Segment Start: Input data
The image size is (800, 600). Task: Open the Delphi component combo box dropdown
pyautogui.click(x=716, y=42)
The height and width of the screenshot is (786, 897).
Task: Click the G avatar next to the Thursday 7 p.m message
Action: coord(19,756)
Segment End: Input data
■ **Assignment**:
Write out all of the records above exactly as they appear.

■ **Answer to this task**:
The image size is (800, 600). Task: Open the Delphi component combo box dropdown
pyautogui.click(x=716, y=42)
The height and width of the screenshot is (786, 897).
Task: Click the G avatar next to the Thursday 7 p.m message
Action: coord(19,756)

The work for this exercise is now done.